Every line of the data below must be output exactly, with images left out.

**Recorded data**

++++++++++

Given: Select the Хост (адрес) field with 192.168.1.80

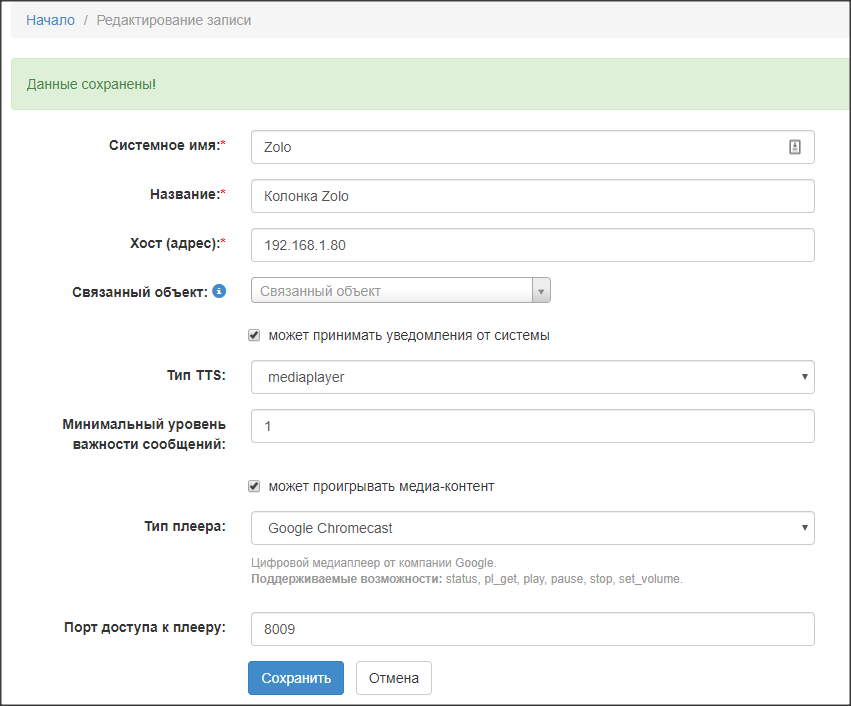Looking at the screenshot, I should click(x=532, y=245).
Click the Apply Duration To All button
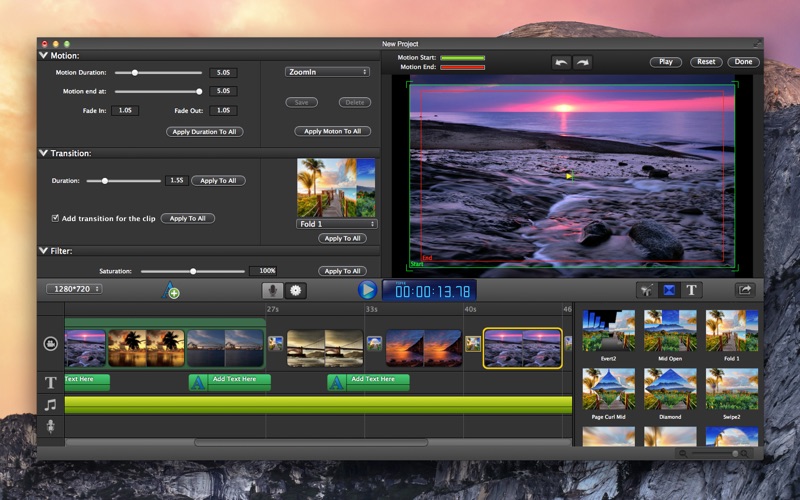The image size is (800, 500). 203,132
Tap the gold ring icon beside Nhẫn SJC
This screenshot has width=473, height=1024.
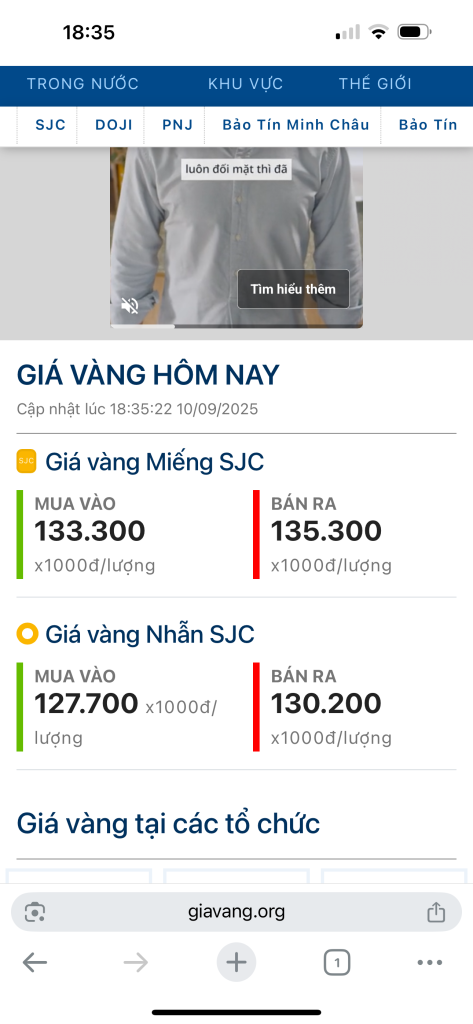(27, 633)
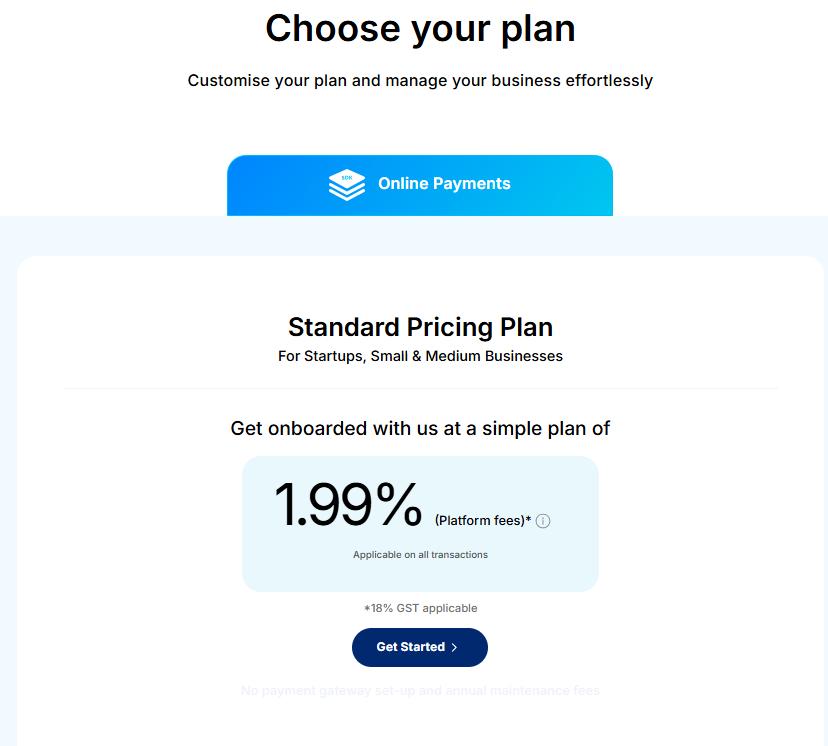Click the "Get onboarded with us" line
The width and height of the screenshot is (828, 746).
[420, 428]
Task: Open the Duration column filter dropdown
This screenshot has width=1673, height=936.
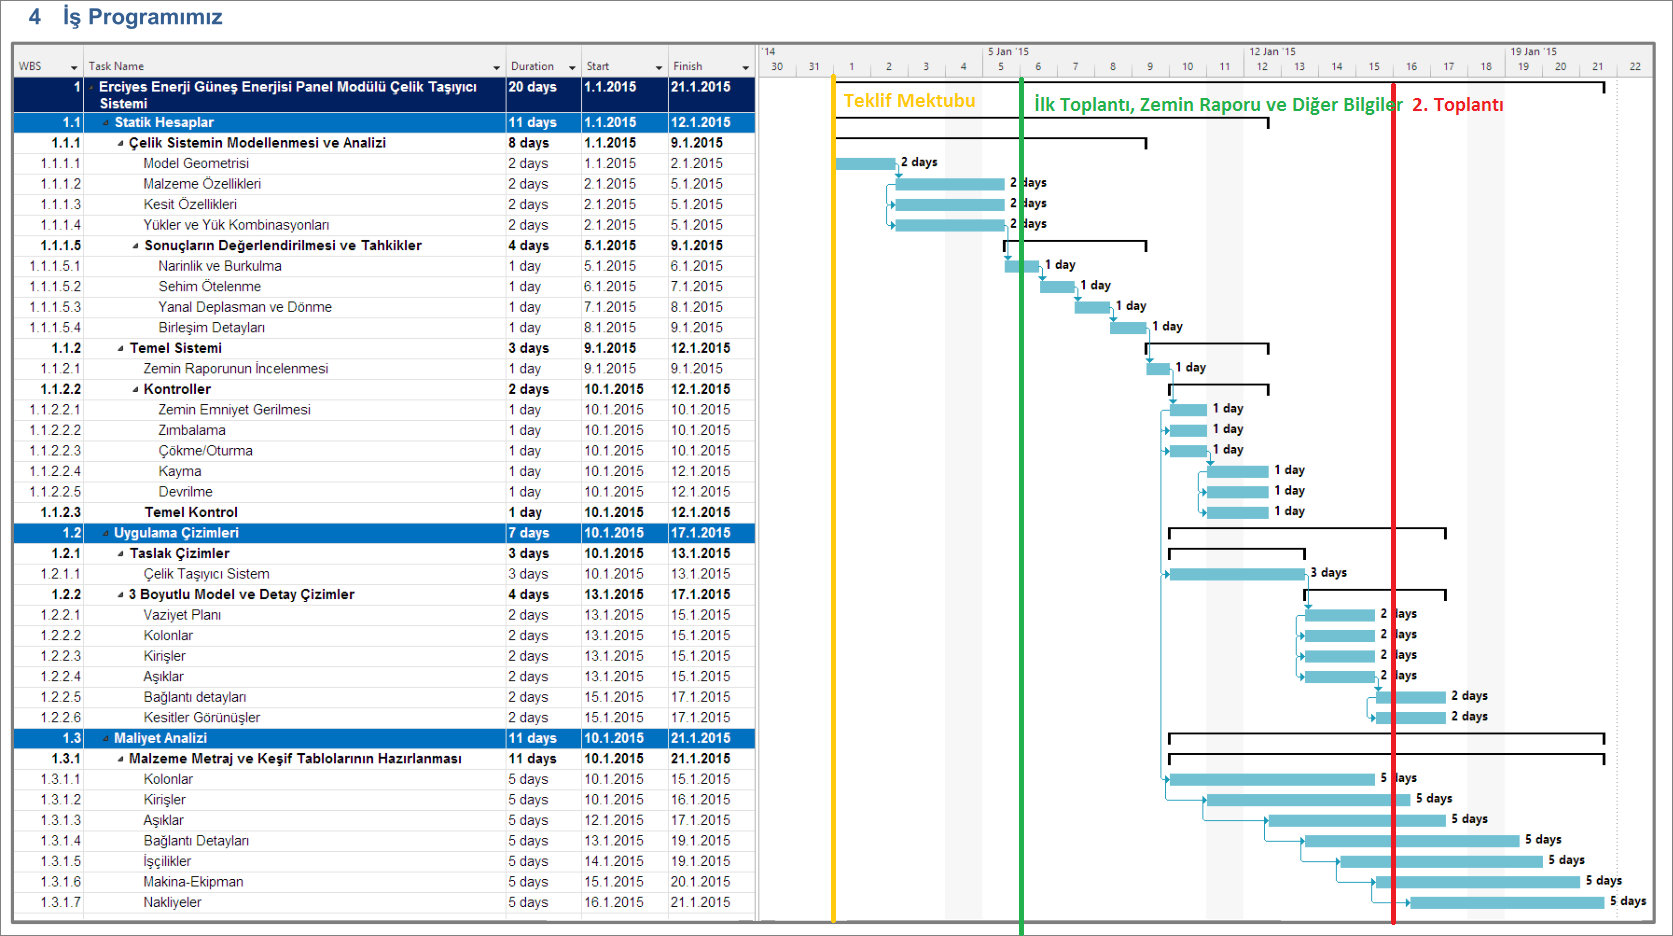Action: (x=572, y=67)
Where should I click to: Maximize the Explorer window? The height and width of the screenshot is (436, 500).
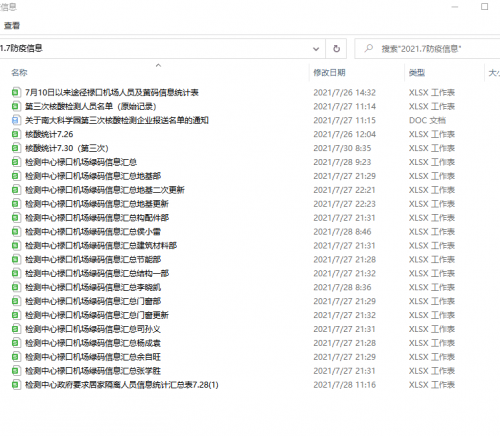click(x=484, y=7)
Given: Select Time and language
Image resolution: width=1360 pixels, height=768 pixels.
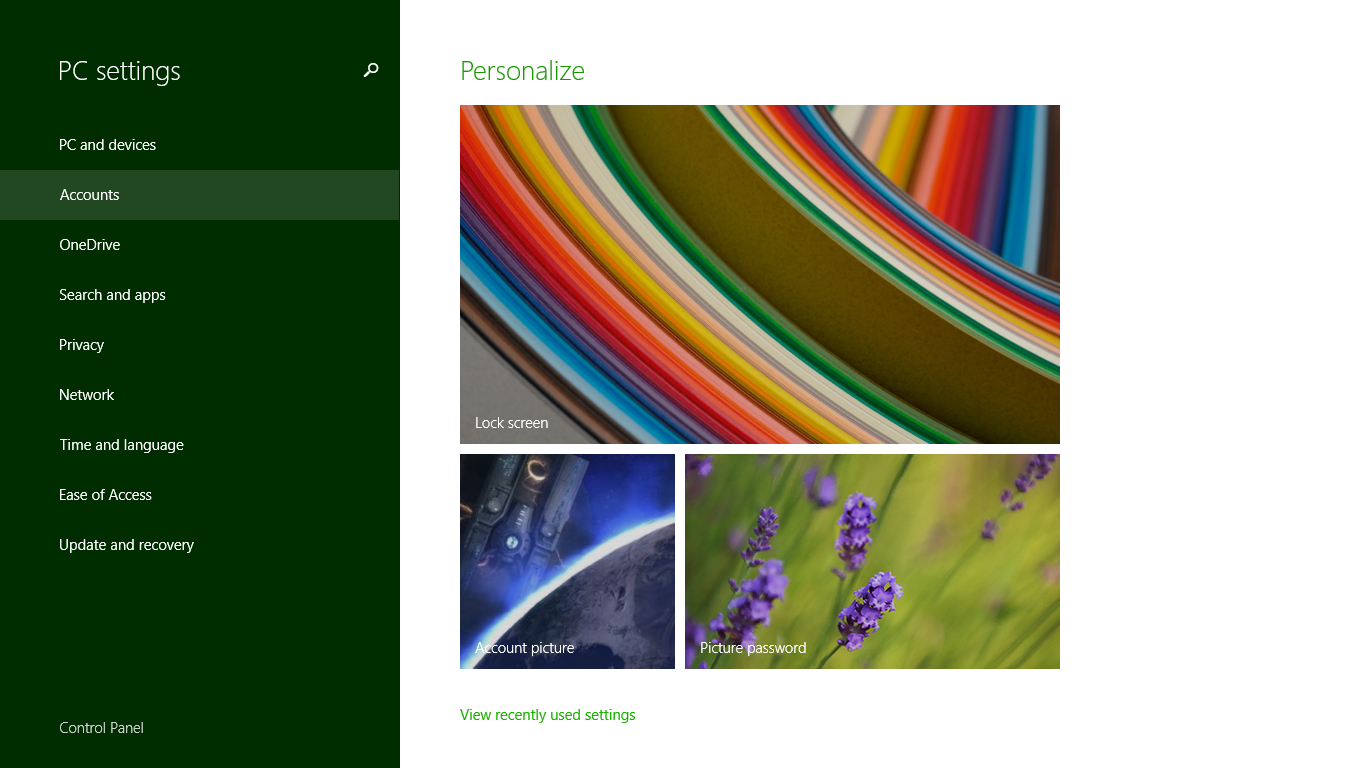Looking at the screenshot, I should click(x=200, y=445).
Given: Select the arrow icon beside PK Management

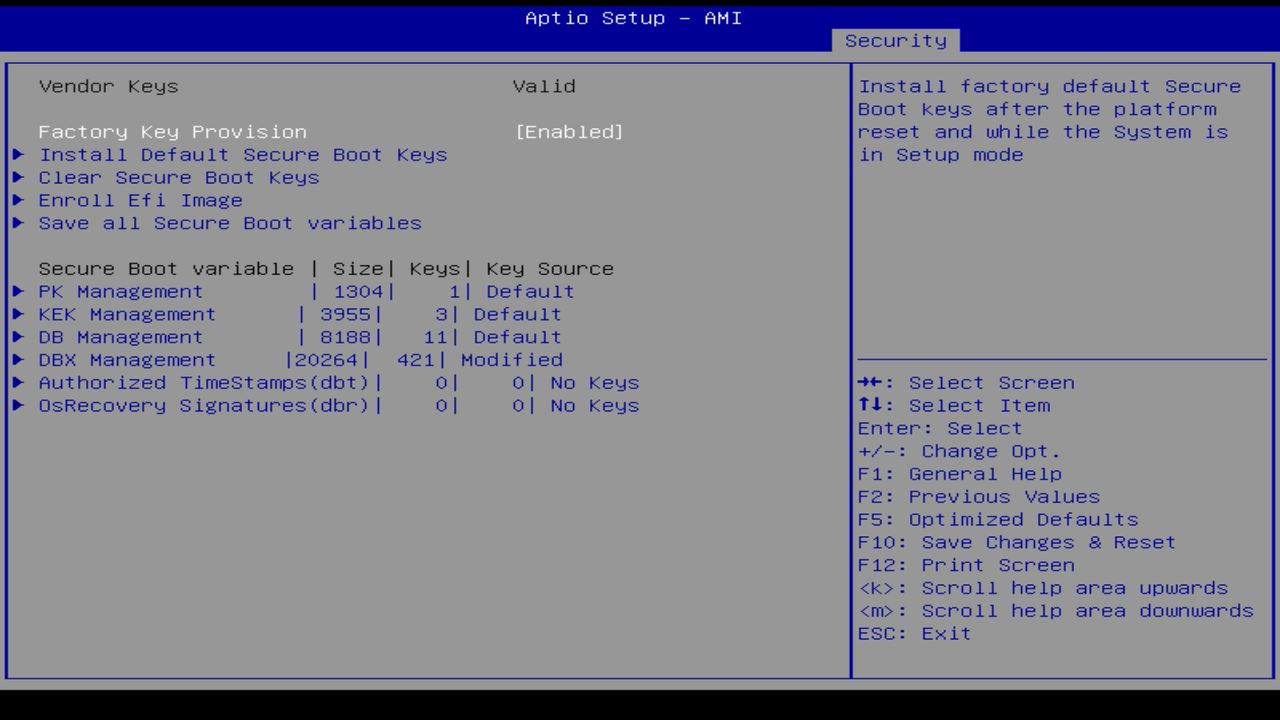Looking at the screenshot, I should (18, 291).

++++++++++

**Your solution**
Given: Select the Хост (адрес) field with 192.168.1.80

Looking at the screenshot, I should click(x=532, y=245).
Click the Apply Duration To All button
The image size is (800, 500). 203,132
Tap the gold ring icon beside Nhẫn SJC
This screenshot has width=473, height=1024.
(27, 633)
Click the "Get onboarded with us" line
The width and height of the screenshot is (828, 746).
[420, 428]
Task: Open the Duration column filter dropdown
This screenshot has width=1673, height=936.
Action: (x=572, y=67)
Where should I click to: Maximize the Explorer window? The height and width of the screenshot is (436, 500).
click(x=484, y=7)
Given: Select Time and language
Image resolution: width=1360 pixels, height=768 pixels.
Looking at the screenshot, I should click(x=200, y=445).
Given: Select the arrow icon beside PK Management

Looking at the screenshot, I should (18, 291).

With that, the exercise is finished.